## [Текст для чтения]
------------------------

Четвёрка на завтра

«Четвёрка на завтра» (англ. Four for Tomorrow) — первый сборник малой прозы Роджера Желязны. Вышел в 1967 году, в 1969 был переиздан как «Роза для Екклесиаста» (A Rose for Ecclesiastes). Включил в себя 4 повести: «Двери лица его, пламенники пасти его», «Кладбищенское сердце», «Роза для Екклесиаста», «Фурии».

Двери лица его, пламенники пасти его править

The Doors of His Face, the Lamps of His Mouth, 1965; перевод: А. Пчелинцев, М. А. Пчелинцев, 1995. Повесть дала название его второму сборнику (1971).
  •  

Я — наживляльщик, а если разобраться, так и попросту — наживка. Прирождённых наживляльщиков не бывает — кроме как в одном французском романе, где все герои такие. (Если память мне не изменяет, этот роман называется «Все мы — наживка». Тьфу.) — начало

 

I'm a baitman. No one is born a baitman, except in a French novel where everyone is. (In fact, I think that's the title, We are All Bait. Pfft!)

  •  

Венера ночью — сплошь густо-чёрная вода. Стоя на берегу, никогда не различить, где кончается море и где начинается небо. Рассвет похож на молоко, вливаемое в чернильницу. Вначале появляются отдельные сгустки белого, потом — целые полосы. Разбавьте содержимое бутылки до получения ровного серого цвета, а затем наблюдайте, как оно белеет. Через некоторое время вы получите день. Теперь начните всё это нагревать.

 

Venus at night is a field of sable waters. On the coasts, you can never tell where the sea ends and the sky begins. Dawn is like dumping milk into an inkwell. First, there are erratic curdles of white, then streamers. Shade the bottle for a gray colloid, then watch it whiten a little more. All of a sudden you've got day. Then start heating the mixture.

  •  

Наживив своего механического угря на крючок, я вытащил затычки и стал смотреть, как он раздувается. За время этой полутораминутной процедуры меня затащило ещё глубже, и я оказался близко — слишком уж близко — от того места, где никогда не хотел быть.
Раньше мне было страшно включать фонарь, но теперь я не мог его выключить. Я боялся остаться в темноте; охваченный паникой, я намертво вцепился в трос, а дергунчик тем временем вспыхнул неярким розовым светом и начал извиваться. Он был в два раза больше и в двадцать раз привлекательнее меня — во всяком случае, в глазах пожирателя розовых дергунчиков. Я повторял себе это, пока, наконец, не поверил, потом выключил свет и поплыл вверх.

------------------------

## [Список материалов]
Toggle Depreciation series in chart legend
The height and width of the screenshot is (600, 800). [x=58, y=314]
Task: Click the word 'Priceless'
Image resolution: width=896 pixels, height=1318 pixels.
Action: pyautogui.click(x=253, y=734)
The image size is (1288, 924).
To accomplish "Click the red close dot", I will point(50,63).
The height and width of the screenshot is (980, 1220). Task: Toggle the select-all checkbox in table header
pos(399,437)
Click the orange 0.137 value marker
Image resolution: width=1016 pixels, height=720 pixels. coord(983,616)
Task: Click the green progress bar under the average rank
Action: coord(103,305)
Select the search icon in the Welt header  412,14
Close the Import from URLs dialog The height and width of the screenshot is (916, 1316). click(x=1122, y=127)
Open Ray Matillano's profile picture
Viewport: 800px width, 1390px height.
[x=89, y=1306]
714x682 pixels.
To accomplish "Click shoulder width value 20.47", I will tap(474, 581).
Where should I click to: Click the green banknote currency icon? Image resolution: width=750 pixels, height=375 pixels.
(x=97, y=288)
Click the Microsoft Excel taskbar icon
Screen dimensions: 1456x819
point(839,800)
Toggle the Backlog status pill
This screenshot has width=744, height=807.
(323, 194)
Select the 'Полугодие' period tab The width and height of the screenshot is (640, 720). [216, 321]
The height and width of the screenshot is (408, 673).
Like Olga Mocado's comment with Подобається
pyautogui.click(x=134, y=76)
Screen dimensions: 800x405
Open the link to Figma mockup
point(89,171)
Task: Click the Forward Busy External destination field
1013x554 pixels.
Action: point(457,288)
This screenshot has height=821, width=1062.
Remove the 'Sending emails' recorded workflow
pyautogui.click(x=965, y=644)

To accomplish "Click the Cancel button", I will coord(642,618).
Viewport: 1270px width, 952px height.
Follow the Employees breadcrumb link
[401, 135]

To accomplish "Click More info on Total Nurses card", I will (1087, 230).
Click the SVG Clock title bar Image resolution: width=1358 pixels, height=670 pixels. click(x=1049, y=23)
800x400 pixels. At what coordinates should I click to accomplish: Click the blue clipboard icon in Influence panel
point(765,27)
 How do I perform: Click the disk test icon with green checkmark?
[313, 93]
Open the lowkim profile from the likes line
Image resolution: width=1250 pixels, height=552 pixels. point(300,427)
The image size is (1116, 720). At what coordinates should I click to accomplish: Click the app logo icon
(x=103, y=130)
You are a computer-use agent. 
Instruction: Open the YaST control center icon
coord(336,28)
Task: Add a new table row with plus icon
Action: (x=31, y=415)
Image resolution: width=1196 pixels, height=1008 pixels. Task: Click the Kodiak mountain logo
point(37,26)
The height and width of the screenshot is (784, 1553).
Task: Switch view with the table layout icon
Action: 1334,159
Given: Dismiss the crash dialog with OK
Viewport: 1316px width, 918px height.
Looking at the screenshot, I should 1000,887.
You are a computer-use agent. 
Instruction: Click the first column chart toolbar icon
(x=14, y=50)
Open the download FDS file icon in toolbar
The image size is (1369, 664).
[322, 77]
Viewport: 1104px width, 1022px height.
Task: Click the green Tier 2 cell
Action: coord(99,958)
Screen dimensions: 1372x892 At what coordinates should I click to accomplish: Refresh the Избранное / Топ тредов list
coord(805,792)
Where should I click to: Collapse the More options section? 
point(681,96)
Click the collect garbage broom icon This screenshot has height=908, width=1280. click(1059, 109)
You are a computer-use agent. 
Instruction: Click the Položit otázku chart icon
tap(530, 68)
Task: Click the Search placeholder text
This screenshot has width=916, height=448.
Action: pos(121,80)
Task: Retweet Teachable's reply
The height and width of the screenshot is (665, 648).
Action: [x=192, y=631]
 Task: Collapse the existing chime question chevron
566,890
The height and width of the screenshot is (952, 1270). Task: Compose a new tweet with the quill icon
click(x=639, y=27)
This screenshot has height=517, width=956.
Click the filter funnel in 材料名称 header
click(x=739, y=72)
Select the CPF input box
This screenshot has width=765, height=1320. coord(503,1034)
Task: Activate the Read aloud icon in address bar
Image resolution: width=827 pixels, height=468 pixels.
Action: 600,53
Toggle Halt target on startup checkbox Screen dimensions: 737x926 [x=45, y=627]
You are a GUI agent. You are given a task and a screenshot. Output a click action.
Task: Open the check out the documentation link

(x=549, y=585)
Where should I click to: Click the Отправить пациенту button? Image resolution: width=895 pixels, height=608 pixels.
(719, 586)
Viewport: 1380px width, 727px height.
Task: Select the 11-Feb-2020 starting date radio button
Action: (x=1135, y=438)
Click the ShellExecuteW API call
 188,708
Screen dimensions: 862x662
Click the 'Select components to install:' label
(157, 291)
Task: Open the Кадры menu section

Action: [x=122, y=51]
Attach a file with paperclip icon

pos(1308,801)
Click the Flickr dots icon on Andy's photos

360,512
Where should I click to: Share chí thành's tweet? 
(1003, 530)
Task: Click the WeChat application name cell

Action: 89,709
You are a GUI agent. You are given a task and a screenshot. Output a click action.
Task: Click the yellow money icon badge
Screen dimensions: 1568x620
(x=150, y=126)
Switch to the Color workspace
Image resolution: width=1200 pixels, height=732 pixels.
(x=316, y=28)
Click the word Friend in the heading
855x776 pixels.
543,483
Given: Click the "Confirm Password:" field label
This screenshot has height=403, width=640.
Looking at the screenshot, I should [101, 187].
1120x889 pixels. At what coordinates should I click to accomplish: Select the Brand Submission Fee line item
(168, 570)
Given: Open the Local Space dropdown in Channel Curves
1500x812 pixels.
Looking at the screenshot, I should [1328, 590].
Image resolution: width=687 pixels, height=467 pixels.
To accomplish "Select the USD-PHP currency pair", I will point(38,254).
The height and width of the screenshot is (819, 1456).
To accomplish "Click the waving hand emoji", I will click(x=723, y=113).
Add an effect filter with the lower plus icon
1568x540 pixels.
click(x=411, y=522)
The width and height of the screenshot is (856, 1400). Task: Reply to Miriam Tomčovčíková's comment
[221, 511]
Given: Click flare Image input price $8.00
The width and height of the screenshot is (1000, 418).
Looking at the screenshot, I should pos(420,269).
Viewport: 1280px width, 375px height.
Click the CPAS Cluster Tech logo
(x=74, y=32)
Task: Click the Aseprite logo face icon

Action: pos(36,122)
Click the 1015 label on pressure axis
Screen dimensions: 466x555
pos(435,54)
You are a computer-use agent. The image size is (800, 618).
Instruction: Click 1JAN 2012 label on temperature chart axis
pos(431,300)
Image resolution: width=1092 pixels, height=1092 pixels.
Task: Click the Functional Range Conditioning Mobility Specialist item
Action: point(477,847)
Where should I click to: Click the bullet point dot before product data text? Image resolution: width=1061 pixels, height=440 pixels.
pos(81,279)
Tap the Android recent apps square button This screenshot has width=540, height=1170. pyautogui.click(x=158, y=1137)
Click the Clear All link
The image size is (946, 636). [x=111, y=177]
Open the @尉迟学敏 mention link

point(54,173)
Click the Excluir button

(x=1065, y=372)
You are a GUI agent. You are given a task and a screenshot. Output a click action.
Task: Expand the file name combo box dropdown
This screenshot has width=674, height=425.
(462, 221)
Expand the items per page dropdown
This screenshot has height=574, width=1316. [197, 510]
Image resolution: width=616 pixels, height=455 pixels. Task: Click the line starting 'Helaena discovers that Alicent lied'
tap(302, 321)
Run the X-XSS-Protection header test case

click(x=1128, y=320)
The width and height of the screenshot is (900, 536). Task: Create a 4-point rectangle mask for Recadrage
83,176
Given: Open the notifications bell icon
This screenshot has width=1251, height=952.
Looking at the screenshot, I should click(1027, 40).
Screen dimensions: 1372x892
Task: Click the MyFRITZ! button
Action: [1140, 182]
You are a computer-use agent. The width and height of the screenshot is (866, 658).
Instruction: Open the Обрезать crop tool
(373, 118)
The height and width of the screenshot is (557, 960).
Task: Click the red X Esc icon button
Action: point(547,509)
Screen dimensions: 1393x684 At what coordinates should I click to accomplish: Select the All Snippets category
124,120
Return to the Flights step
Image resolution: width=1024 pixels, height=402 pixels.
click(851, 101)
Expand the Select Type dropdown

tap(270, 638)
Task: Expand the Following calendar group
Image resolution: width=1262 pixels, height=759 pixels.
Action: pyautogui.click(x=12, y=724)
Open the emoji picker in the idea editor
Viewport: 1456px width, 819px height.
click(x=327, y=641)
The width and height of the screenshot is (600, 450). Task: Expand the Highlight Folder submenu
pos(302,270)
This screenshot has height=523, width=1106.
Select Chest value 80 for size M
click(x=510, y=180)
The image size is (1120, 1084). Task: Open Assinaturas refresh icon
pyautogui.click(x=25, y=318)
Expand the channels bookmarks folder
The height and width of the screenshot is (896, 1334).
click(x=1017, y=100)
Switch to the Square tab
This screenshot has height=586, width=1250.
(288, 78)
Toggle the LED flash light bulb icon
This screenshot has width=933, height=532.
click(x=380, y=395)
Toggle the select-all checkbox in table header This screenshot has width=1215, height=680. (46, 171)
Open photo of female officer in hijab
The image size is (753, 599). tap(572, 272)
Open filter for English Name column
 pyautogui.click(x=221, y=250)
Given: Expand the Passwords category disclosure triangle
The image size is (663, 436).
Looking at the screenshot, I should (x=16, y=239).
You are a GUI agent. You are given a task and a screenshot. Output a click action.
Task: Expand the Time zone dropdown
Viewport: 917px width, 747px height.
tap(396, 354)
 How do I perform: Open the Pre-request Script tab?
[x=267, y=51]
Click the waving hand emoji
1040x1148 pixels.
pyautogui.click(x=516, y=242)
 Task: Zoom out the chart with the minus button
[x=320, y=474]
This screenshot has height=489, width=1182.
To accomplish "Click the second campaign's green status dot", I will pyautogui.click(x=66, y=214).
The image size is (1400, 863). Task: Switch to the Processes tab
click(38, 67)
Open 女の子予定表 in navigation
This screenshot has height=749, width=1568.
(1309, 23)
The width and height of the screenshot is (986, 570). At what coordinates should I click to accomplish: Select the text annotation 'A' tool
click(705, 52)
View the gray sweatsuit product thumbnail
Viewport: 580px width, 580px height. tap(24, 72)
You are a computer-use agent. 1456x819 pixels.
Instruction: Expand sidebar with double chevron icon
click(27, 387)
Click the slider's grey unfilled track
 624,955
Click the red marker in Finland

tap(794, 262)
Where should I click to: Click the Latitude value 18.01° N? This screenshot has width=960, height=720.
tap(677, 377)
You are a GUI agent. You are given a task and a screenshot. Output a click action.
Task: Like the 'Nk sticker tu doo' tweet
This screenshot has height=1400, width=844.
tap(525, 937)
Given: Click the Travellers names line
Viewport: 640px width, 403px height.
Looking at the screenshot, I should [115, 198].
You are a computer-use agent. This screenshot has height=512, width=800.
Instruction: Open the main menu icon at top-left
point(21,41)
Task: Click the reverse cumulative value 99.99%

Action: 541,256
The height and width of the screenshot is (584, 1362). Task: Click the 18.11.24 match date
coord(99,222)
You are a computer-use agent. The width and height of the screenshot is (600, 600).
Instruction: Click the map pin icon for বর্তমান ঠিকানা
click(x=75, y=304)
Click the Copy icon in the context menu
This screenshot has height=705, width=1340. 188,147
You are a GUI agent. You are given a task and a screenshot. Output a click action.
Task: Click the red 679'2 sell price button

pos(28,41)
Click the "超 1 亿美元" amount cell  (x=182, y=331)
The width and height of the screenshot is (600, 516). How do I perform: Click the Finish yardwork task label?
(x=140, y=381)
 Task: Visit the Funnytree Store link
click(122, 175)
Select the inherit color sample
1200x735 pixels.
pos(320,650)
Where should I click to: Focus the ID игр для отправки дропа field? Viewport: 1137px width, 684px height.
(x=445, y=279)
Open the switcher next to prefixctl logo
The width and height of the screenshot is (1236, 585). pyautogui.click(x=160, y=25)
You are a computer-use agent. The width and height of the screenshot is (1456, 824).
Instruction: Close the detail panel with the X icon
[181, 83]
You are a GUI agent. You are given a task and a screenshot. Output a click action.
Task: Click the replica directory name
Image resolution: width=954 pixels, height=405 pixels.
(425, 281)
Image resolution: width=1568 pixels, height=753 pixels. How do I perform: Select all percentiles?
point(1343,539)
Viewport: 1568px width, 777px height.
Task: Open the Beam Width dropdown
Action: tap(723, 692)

------------------------

## [Задания]
a) Выведите без изменений фрагмент текста о сборнике «Четвёрка на завтра» от слов «Наживив своего механического» до слов «не хотел быть.» включительно.
b) Под каким названием и в каком году был переиздан сборник, о котором рассказывает текст о «Четвёрке на завтра»?

## [Ответы к заданиям]
a)
Наживив своего механического угря на крючок, я вытащил затычки и стал смотреть, как он раздувается. За время этой полутораминутной процедуры меня затащило ещё глубже, и я оказался близко — слишком уж близко — от того места, где никогда не хотел быть.

b) В 1969 году сборник переиздали под названием «Роза для Екклесиаста» (A Rose for Ecclesiastes).